Granite State and New Hampshire Insurance Company insured American Building Materials from 2007 through 2010. All policies contained pollution exclusions which excluded coverage for bodily injuries or property damage which occurred due to the release of pollutants (which the Granite State defined as “any solid, liquid, gaseous or thermal irritant or contaminant, including smoke, vapor, soot, fumes, acids, alkalis, chemicals and waste.”).

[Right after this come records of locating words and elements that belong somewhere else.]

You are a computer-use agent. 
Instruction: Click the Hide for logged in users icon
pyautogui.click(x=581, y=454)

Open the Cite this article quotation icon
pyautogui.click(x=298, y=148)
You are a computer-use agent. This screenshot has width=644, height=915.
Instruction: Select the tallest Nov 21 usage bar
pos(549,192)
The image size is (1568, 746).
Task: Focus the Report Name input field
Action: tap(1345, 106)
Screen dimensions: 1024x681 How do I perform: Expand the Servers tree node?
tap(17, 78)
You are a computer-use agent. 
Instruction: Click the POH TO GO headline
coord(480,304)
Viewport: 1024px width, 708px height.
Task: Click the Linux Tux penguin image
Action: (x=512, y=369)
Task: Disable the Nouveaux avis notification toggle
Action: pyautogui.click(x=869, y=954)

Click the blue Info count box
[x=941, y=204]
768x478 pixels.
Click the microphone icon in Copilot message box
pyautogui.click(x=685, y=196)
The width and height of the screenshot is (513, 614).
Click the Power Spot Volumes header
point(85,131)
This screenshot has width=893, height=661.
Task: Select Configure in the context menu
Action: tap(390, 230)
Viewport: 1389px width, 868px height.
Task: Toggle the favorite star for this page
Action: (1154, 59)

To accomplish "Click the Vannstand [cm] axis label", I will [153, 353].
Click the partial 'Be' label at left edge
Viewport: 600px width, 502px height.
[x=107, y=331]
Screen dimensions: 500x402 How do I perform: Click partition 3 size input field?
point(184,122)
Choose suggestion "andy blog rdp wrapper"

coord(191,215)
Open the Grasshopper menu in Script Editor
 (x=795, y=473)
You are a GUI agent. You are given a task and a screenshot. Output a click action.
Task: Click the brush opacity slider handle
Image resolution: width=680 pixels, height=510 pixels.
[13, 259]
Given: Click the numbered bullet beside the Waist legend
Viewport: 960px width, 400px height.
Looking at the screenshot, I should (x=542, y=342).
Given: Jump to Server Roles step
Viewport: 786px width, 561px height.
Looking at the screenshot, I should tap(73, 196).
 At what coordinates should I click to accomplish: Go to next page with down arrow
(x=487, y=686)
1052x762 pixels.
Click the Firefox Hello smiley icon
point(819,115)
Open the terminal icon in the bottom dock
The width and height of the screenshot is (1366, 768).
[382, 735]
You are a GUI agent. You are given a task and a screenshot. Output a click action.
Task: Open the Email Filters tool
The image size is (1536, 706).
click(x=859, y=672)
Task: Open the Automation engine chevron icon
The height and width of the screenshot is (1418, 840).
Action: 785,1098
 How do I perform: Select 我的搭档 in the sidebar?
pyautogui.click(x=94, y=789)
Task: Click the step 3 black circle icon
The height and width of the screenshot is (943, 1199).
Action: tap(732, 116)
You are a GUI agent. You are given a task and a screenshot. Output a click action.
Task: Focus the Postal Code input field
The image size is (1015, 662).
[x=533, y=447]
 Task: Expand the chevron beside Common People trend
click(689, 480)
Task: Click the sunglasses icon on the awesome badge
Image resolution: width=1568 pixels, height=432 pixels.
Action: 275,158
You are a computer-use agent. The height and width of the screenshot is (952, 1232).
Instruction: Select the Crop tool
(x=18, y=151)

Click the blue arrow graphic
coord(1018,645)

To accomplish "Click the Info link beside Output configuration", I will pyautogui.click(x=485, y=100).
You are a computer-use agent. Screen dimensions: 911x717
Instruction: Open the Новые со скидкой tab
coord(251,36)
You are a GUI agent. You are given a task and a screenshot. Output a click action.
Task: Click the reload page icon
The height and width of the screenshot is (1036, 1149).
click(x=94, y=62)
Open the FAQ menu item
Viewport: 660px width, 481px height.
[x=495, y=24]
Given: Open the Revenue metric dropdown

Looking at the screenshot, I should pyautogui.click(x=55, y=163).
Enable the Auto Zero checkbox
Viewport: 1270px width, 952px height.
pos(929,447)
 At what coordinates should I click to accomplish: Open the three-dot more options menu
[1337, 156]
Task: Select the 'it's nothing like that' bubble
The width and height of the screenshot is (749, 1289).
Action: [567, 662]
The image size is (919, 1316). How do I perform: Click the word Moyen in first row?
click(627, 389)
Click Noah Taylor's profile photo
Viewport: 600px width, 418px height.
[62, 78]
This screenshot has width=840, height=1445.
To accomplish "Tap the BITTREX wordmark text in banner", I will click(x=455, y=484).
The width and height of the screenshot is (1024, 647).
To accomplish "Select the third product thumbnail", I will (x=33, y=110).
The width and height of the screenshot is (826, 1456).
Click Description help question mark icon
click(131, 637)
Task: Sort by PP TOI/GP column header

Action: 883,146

Granite State and New Hampshire filed actions in federal court, seeking declaratory judgments that they had no obligation to defend or indemnify either KB or American Building for any damages due to the Chinese drywall. On summary judgment, the District Court held that the insurers had no duty to defend or indemnify KB Homes or American Building. The Eleventh Circuit’s opinion concerned choice of law issues – the insurers had argued that Florida law applied to the dispute, while KB Homes argued that Massachusetts law applied to the interpretation of the policy exclusion. Ultimately it did not matter – the Eleventh Circuit held that either under the law of Florida or Massachusetts, the result was the same. According to the Eleventh Circuit, sulfide compounds emitted from Chinese drywall are “pollutants,” and thus there was no coverage.
Insurance issues are always dicey, and products manufacturers operating on a national scale face the difficulties inherent in subtle differences in the law among the places they do business. The attorneys at GL are experienced in building products issues, and will be closely following the evolution of Chinese drywall litigation, as well as other issues facing building products manufacturers.